*What the exercise asks*: Substitute "GUI assistant" for every "GUI agent" in the stretch of material from the line containing "Where should I click to: Toggle" through the line containing "Action: tap(398, 15)", and give those lines again with everything else left unchanged.

[Stored data entries]
********
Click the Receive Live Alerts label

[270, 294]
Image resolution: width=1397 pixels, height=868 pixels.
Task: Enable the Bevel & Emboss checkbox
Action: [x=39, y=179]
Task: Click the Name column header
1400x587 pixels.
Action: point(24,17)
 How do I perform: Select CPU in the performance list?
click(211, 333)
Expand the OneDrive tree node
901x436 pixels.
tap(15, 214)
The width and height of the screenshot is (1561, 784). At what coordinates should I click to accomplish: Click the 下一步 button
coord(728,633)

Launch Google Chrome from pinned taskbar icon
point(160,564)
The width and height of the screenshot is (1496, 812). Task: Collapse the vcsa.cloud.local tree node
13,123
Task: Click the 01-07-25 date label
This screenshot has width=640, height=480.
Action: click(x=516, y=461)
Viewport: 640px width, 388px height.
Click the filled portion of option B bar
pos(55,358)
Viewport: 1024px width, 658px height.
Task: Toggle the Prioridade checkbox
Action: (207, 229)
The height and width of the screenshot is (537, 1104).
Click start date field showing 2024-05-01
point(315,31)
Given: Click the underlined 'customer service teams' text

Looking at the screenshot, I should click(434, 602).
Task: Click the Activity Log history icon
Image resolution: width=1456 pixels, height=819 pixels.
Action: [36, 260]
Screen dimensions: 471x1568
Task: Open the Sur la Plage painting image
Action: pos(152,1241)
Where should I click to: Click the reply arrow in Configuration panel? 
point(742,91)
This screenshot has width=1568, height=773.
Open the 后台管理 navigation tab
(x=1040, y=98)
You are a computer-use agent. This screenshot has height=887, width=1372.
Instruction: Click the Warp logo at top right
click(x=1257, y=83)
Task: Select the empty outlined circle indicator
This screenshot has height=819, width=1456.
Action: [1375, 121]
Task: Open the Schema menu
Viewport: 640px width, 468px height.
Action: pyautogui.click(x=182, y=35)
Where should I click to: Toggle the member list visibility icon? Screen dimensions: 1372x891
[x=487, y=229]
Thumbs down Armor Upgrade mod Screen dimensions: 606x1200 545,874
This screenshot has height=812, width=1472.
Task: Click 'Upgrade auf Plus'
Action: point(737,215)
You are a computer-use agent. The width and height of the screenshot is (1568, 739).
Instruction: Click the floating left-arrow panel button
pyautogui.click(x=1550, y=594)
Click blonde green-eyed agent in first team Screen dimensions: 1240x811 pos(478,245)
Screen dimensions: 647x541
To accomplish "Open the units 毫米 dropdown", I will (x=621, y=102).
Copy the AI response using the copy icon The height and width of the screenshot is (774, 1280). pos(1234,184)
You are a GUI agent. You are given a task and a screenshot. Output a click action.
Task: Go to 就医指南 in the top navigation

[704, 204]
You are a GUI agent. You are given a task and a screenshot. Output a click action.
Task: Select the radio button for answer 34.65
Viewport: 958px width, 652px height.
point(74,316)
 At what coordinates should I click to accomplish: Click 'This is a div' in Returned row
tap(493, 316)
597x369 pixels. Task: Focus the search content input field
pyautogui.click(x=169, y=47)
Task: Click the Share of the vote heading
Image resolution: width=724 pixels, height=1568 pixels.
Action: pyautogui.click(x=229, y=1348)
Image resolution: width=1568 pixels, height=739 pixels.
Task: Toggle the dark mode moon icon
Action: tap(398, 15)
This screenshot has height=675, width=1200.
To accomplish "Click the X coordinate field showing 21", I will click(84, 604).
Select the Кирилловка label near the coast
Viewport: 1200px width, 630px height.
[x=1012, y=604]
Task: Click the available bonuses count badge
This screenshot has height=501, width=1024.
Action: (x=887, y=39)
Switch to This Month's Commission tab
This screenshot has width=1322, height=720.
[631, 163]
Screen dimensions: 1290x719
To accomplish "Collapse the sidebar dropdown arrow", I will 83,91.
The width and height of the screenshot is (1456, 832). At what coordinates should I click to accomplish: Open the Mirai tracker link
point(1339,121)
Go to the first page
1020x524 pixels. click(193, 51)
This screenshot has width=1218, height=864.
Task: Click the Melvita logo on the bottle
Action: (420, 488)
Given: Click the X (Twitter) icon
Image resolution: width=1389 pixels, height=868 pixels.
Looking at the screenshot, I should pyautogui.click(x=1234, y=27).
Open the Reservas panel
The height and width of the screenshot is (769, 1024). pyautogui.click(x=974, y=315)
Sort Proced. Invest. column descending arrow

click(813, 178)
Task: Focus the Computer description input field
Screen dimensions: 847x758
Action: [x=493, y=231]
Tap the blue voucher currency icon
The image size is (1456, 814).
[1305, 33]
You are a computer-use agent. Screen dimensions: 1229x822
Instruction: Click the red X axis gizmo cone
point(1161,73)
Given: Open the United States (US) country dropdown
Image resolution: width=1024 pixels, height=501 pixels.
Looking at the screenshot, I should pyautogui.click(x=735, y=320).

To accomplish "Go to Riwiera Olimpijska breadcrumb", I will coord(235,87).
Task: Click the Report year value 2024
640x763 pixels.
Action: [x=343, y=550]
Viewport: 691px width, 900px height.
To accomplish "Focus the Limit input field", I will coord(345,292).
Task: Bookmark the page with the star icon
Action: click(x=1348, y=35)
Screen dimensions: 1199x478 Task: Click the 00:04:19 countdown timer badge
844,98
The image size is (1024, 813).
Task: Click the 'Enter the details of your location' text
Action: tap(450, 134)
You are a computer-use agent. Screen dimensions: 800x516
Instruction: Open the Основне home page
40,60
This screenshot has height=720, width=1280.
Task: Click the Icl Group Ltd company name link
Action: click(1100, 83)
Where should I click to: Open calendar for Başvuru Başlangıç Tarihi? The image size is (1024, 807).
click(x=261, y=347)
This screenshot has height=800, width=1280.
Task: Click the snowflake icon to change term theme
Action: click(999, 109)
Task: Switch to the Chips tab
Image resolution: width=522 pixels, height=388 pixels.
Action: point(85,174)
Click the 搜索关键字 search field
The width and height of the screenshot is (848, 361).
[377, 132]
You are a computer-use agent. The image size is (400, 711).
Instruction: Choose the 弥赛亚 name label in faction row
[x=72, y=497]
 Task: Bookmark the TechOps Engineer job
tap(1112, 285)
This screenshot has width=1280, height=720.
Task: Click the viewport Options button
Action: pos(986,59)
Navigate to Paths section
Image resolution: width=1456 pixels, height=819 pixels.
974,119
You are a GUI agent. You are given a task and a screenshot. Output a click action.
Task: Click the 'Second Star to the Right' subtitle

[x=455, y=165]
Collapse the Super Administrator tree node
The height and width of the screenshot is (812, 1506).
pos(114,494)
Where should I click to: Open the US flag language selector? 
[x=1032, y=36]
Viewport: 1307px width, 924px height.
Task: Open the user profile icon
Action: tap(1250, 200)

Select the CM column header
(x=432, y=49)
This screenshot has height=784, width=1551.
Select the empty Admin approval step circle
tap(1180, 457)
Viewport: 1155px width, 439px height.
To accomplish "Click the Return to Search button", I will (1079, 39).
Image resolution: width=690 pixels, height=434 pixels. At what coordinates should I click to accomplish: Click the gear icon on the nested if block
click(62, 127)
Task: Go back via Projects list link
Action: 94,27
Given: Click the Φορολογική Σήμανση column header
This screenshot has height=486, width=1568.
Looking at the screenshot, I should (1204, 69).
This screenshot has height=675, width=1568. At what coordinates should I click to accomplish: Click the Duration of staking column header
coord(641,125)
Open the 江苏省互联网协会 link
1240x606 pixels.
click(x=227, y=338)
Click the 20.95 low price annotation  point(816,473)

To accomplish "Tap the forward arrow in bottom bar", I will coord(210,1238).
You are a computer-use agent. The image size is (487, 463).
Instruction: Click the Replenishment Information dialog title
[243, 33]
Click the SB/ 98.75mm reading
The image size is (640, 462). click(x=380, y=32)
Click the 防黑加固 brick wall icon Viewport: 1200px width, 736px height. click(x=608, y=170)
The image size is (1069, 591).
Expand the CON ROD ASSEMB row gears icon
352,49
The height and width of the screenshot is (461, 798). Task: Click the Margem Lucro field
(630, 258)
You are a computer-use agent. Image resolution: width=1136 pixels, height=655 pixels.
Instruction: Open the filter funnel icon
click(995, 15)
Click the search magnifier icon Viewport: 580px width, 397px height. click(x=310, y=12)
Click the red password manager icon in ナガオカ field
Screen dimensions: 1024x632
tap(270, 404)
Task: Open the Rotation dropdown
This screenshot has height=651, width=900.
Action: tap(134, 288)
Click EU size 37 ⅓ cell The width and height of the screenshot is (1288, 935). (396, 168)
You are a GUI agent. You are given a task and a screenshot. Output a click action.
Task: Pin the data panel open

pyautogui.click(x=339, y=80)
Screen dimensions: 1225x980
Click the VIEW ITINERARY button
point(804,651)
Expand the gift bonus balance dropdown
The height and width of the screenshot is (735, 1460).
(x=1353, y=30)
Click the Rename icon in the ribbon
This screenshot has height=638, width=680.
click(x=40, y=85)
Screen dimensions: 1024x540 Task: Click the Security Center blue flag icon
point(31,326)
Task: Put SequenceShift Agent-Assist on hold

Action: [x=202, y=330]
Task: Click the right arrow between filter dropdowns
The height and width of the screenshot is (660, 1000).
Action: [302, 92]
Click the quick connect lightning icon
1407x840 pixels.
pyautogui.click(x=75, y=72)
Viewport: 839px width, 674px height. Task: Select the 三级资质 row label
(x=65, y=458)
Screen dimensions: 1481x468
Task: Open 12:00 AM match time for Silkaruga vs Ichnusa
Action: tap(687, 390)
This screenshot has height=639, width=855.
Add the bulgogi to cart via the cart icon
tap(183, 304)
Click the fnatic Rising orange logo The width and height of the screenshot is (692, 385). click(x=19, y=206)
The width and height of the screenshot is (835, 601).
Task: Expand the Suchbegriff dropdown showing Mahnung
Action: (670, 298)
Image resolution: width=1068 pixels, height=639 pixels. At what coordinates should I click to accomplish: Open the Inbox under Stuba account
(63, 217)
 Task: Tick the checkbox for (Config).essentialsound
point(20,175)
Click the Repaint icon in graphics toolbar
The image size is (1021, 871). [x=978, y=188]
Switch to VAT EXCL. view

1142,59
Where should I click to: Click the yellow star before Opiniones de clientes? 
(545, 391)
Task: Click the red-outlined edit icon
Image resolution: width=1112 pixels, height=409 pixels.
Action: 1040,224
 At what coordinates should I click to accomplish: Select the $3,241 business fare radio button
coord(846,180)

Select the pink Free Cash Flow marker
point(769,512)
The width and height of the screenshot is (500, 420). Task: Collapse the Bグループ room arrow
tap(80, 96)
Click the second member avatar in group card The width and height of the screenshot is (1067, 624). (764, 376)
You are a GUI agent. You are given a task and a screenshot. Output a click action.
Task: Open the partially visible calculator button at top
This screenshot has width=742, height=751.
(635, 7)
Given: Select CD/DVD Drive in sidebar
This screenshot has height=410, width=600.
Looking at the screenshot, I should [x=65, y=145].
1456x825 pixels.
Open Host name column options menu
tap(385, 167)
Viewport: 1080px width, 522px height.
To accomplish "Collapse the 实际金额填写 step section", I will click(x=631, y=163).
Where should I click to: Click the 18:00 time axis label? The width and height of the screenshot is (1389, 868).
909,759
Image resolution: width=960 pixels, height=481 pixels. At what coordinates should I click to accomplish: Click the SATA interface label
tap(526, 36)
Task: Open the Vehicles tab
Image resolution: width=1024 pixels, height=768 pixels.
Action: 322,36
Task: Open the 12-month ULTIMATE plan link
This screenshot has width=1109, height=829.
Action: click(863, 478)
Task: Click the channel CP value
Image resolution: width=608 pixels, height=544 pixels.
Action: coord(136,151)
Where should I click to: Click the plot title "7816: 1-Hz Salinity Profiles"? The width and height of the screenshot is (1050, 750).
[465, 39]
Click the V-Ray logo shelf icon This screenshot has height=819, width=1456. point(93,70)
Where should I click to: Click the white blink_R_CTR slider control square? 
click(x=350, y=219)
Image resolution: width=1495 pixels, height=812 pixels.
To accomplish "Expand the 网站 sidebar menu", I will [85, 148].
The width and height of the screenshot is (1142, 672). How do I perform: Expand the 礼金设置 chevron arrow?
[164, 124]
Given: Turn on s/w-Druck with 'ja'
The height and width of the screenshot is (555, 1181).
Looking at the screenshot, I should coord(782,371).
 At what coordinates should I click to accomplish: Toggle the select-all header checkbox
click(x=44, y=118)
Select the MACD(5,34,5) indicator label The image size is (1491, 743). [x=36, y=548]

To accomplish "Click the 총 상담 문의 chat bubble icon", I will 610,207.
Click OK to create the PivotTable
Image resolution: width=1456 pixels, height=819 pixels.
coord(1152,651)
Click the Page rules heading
********
*Worked answer*:
Where should I click to: Toggle the member list visibility icon? Screen dimensions: 1372x891
[x=487, y=229]
Thumbs down Armor Upgrade mod Screen dimensions: 606x1200 545,874
This screenshot has height=812, width=1472.
Task: Click 'Upgrade auf Plus'
Action: point(737,215)
You are a computer-use agent. The width and height of the screenshot is (1568, 739).
Instruction: Click the floating left-arrow panel button
pyautogui.click(x=1550, y=594)
Click blonde green-eyed agent in first team Screen dimensions: 1240x811 pos(478,245)
Screen dimensions: 647x541
To accomplish "Open the units 毫米 dropdown", I will (x=621, y=102).
Copy the AI response using the copy icon The height and width of the screenshot is (774, 1280). pos(1234,184)
You are a GUI assistant. You are given a task and a screenshot. Output a click action.
Task: Go to 就医指南 in the top navigation

[704, 204]
You are a GUI assistant. You are given a task and a screenshot. Output a click action.
Task: Select the radio button for answer 34.65
Viewport: 958px width, 652px height.
point(74,316)
 At what coordinates should I click to accomplish: Click 'This is a div' in Returned row
tap(493, 316)
597x369 pixels. Task: Focus the search content input field
pyautogui.click(x=169, y=47)
Task: Click the Share of the vote heading
Image resolution: width=724 pixels, height=1568 pixels.
Action: pyautogui.click(x=229, y=1348)
Image resolution: width=1568 pixels, height=739 pixels.
Task: Toggle the dark mode moon icon
Action: tap(398, 15)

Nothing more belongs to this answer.